Living by Scott R. Jones
Since horror and fantasy are, broadly speaking, my favourite of the classic speculative fiction categories — while a wide berth is given to the Weird and any form of intermixing — my experience with literary sci-fi falls a bit on the lean side.
That said, the sci-fi favourites I do have, I cling to very dearly indeed, dipping in for regular re-reads. Mary Shelley’s Frankestein is actually one of them. The other is William Gibson’s pioneering work of cyberpunk fiction, Neuromancer. And despite the fact that both novels were written over a century apart from each other and that, apart from their central commitment to a science fictional set of ideas, situations and concepts, could not be further apart in tone, narrative rhythm and scope, I like to think of both of them as being complementary.

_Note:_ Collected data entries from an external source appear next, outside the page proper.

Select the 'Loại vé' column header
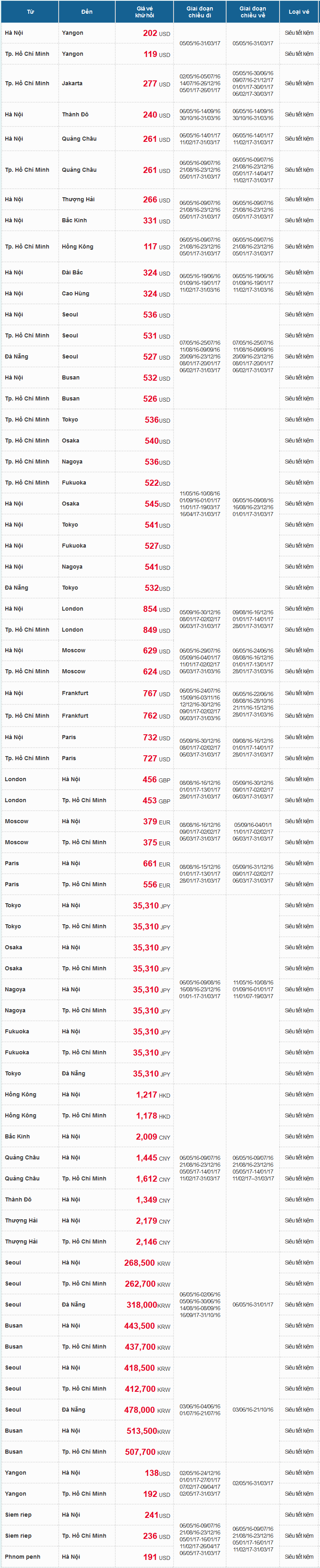This screenshot has height=1568, width=320. point(299,12)
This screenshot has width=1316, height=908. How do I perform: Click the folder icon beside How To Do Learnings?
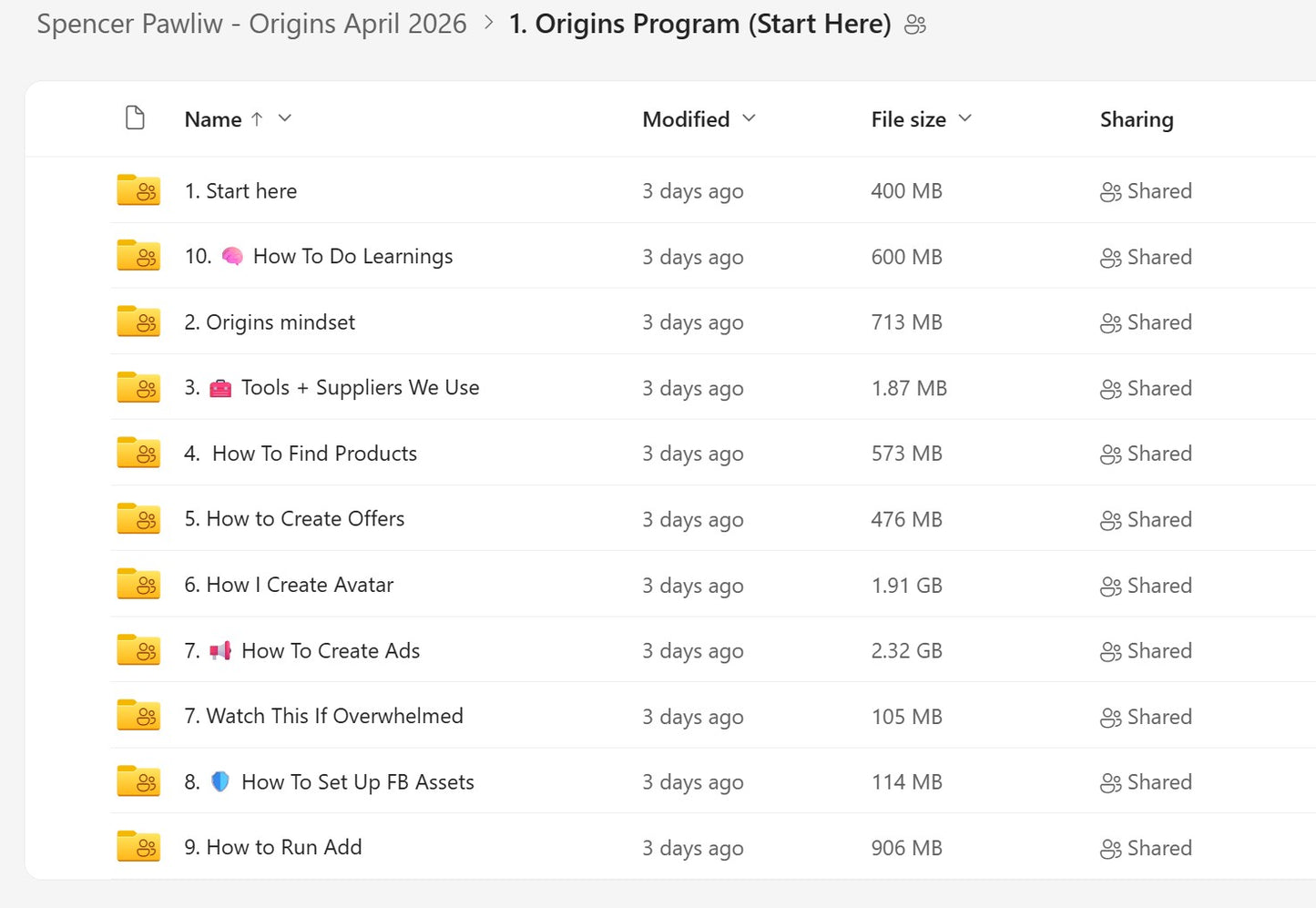138,256
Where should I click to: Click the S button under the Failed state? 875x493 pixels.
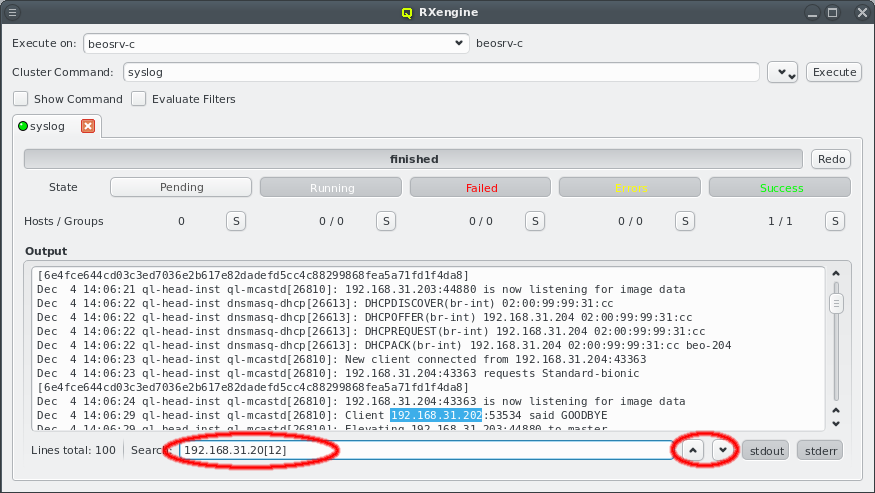click(534, 221)
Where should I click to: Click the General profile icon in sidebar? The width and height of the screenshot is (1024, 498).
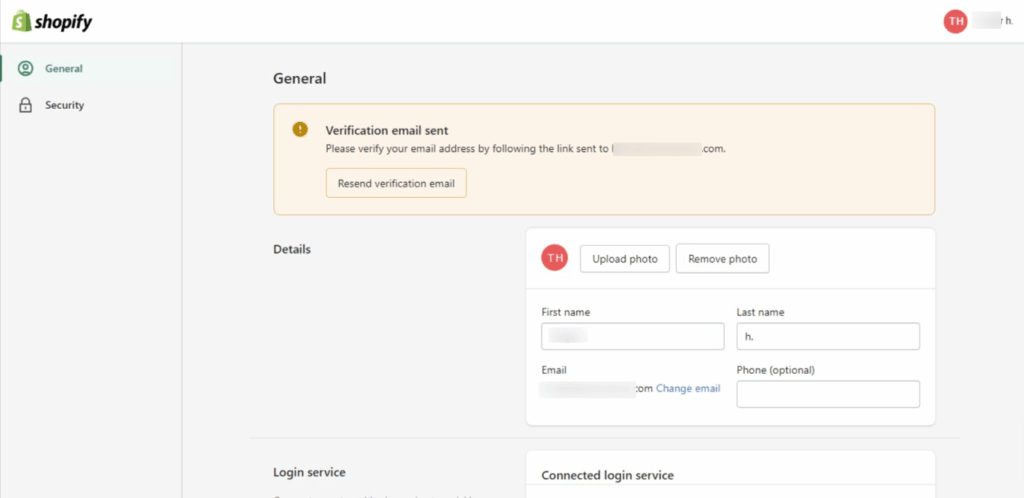coord(25,69)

Shelley addresses the limits of bodily modification and reanimation, and problematises the notion of a creature created ex nihilo, but without the embracing context of family and community. The Creature in Shelley’s text grasps at the world outside of itself to give it meaning — it feeds on what we can widely describe as ‘culture’ to legitimise itself, but all the while its aberrant bodily shape snuffs out any chance of real belonging.

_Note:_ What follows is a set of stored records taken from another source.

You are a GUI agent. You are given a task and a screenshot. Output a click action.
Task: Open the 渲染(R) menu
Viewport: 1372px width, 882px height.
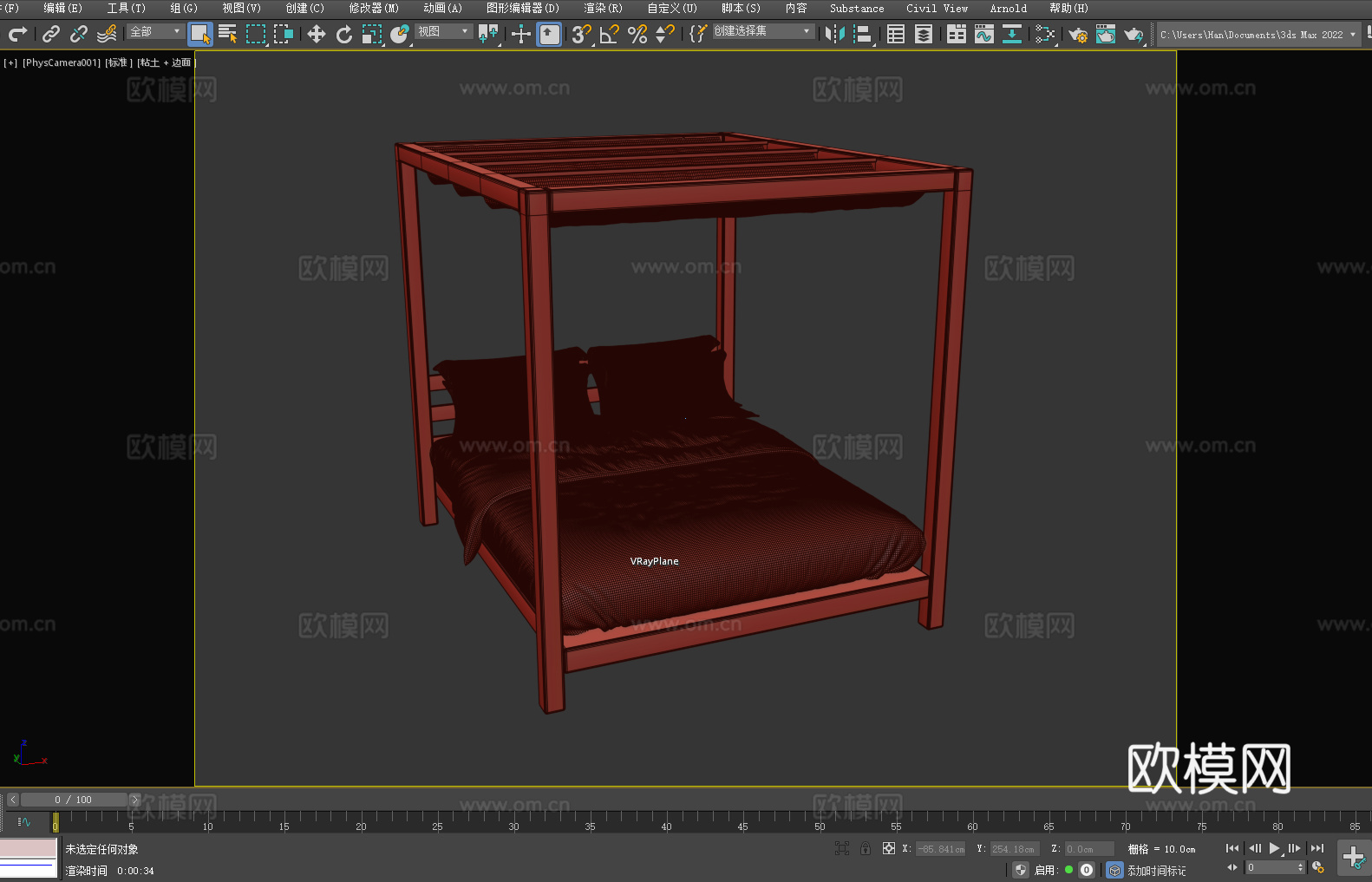click(603, 8)
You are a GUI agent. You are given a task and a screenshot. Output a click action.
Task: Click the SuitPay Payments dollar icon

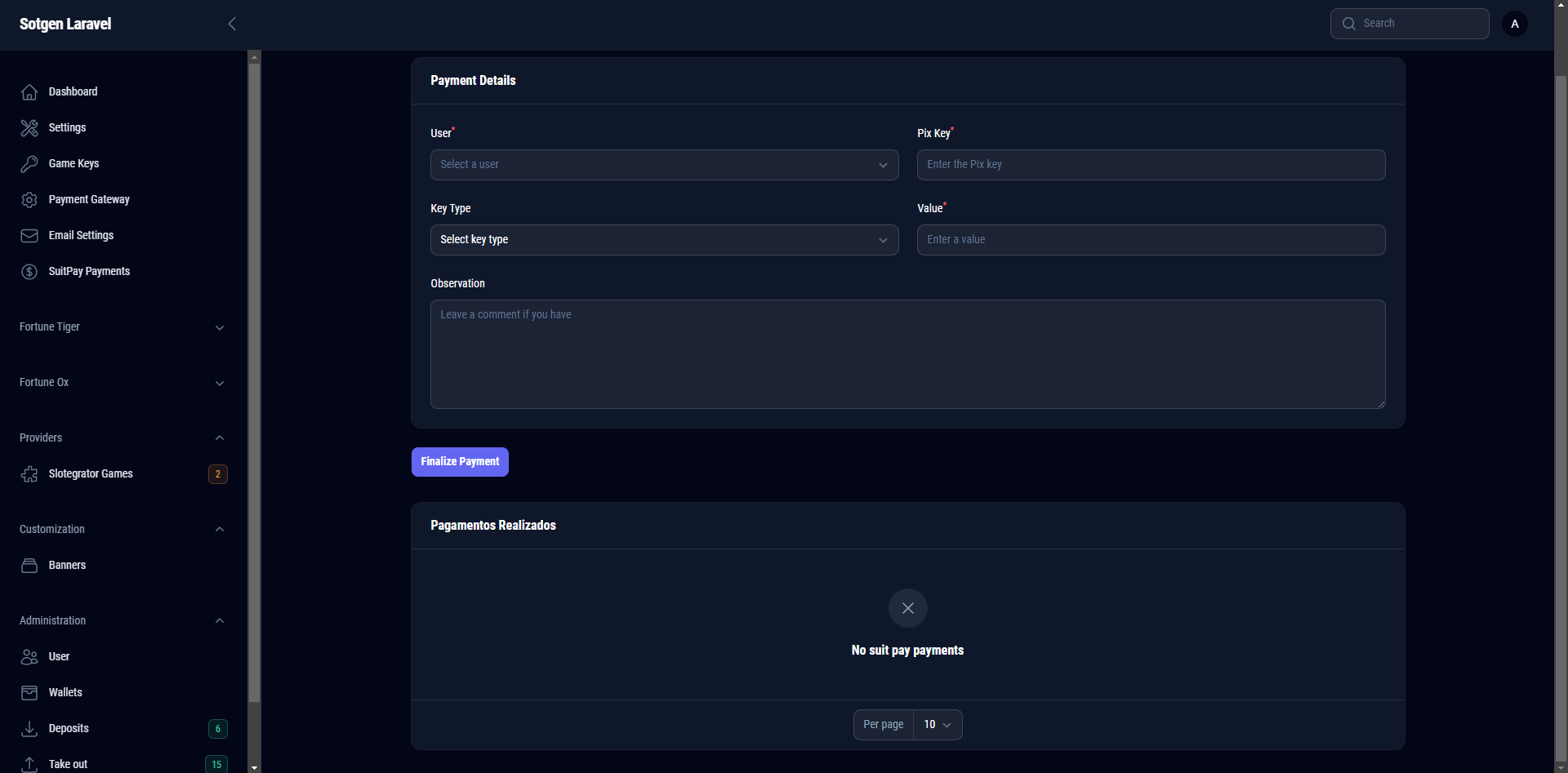pyautogui.click(x=29, y=272)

It is a tale of bodies and what they mean, and how we process or fail to process their realities: be it the Creature’s own failed — but understandable — attempts at making peace with its uniquely tormented predicament, or Victor Frankenstein’s refusal to take responsibility for his engineered progeny, largely on the basis of its physical appearance and its implications.

Frankenstein by Bernie Wrightson
In the end, both characters are disappointed by the fact that their physical reality doesn’t match up with the abstract dreams they have: Victor’s Creature doesn’t conform to the aesthetic decorum he may have wished to achieve with his experiment — which further cements the fact that his work is an affront to God — while the Creature’s admirable self-taught attempts at becoming intellectually and emotionally sensitive are ultimately rendered moot by the limits of its body.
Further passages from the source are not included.